#### Teks yang Disediakan:
——————
PENDAHULUAN
Paradigma
merupakan sesuatu yang vital bagi pergerakan organisasi, karena paradigma
merupakan titik pijak dalam membangun konstruksi pemikiran dan cara memandang
sebuah persoalan yang akan termanifestasikan dalam sikap dan prilaku
organisasi. Disamping itu, dengan paradigma ini pula sebuah organisasi akan
menetukan dan memilih nilai-nilai yang universal dan abstrak menjadi khusus dan
praksis operasional yang akhirnya menjadi karakteristik sebuah organisasi dan gaya berpikir
seseorang.
Organisasi
PMII selama ini belum memiliki paradigma yang secara definitive menjadi acuan
gerakan. Cara pandang dan bersikap warga pergerakan selama ini mengacu pada
nilai dasar pergerakan (NDP). Karena tidak mengacu pada kerangka paradigmatic
yang baku,
upaya merumuskan dan membangun kerangka nilai yang dapat diukur secara
sistematis dan baku,
sehingga warga pergerakan sering dihadapkan pada berbagai penafsiran atas
nilai-nilai yang menjadi acuan yang akhirnya berujung pada terjadinya
keberagaman cara pandang dan tafsir atas nilai tersebut. Namun demikian, dalam
masa dua periode kepengurusan terakhir (sahabat Muhaimin Iskandar dan sahabat
Saiful Bachri Anshori) secara factual dan operasional ada karakteristik
tertentu yang berlaku dalam warga pergerakan ketika hendak melihat,
menganalisis, dan menyikapi sebuah persoalan, yaitu sikap kritis dengan
pendekatan teorti kritis. Dengan demikian secara umum telah berlaku paradigma
kritis dalam tubuh warga pergerakan. Sikap seperti ini muncul ketika PMII
mengusung sejumlah gagasan mengenai demokratisasi, civil society, penguatan
masyarakat dihadapan negara yang otoriter, sebagai upaya aktualisasi dan
implementasi atas nilai-nilai dan ajaran kegamaan yang diyakini.
PENGERTIAN DAN DEFINISI
PARADIGMA
Dalam khazanah ilmu sosial, ada beberapa pengertian
paradigma yang dibangun oleh para sosiolog. Salah satu di antara mereka adalah G.
Ritzer yang memberi pengertian paradigma sebagai pandangan fundamental
tentang apa yang menjadi pokok persoalan dalam ilmu. Paradigma membantu apa
yang harus dipelajari, pertanyaan yang harus dijawab, bagaimana semestinya
pertanyaan-pertanyaan itu diajukan dan aturan-aturan apa yang harus diikuti
dalam menafsirkan jawaban yang diperoleh. Paradigma merupakan kesatuan
consensus yang terluas dalam suatu bidang ilmu dan membedakan antara kelompok
ilmuwan. Menggolongkan, mendefinisikan dan yang menghubungkan antara eksemplar,
teori, metode serta instrumen yang terdapat di dalamnya. Mengingat banyaknya
difinisi yang dibentuk oleh para sosiolog, maka perlu ada pemilihan atau
perumusan yang tegas mengenai definisi paradigma yang hendak diambil oleh PMII.
——————
Jawablah pertanyaan berikut berdasarkan teks tentang paradigma PMII.
(a) Pada apa cara pandang dan bersikap warga pergerakan selama ini mengacu?
(b) Siapa saja yang disebut dalam kurung untuk dua periode kepengurusan terakhir?
(c) Apa pengertian paradigma menurut G. Ritzer?
——————
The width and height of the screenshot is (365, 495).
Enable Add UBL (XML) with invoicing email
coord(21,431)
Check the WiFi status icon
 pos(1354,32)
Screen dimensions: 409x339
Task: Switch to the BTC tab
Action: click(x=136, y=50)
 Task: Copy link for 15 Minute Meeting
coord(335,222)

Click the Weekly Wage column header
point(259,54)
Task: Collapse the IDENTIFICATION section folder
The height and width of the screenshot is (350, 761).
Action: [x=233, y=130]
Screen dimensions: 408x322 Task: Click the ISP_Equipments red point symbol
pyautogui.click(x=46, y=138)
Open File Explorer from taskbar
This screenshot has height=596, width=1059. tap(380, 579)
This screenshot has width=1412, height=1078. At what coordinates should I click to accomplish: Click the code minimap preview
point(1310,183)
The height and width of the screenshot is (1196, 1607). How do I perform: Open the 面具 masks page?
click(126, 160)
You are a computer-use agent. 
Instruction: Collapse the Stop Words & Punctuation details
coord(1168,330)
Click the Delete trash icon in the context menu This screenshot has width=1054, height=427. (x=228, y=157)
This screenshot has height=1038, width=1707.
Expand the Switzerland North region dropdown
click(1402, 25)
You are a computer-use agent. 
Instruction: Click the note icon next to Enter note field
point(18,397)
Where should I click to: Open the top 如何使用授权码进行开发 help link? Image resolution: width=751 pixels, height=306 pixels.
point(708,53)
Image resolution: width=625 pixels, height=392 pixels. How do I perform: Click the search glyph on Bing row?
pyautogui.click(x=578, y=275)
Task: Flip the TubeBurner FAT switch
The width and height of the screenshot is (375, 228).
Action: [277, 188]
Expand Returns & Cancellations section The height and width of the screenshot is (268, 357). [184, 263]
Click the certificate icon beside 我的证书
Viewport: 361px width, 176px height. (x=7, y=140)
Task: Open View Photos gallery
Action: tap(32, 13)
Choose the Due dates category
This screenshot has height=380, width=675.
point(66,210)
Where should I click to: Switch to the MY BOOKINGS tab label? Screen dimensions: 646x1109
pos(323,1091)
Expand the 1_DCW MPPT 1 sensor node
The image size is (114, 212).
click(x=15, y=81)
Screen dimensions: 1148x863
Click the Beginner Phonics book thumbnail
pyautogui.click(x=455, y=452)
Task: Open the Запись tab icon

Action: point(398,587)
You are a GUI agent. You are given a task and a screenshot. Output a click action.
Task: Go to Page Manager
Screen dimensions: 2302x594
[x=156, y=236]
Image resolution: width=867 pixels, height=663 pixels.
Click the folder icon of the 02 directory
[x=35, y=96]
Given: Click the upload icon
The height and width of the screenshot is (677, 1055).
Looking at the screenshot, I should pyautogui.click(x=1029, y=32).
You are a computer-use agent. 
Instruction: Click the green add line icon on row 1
——————
#### Jawaban:
(a) Nilai dasar pergerakan (NDP).
(b) Sahabat Muhaimin Iskandar dan sahabat Saiful Bachri Anshori.
(c) Pandangan fundamental tentang apa yang menjadi pokok persoalan dalam ilmu.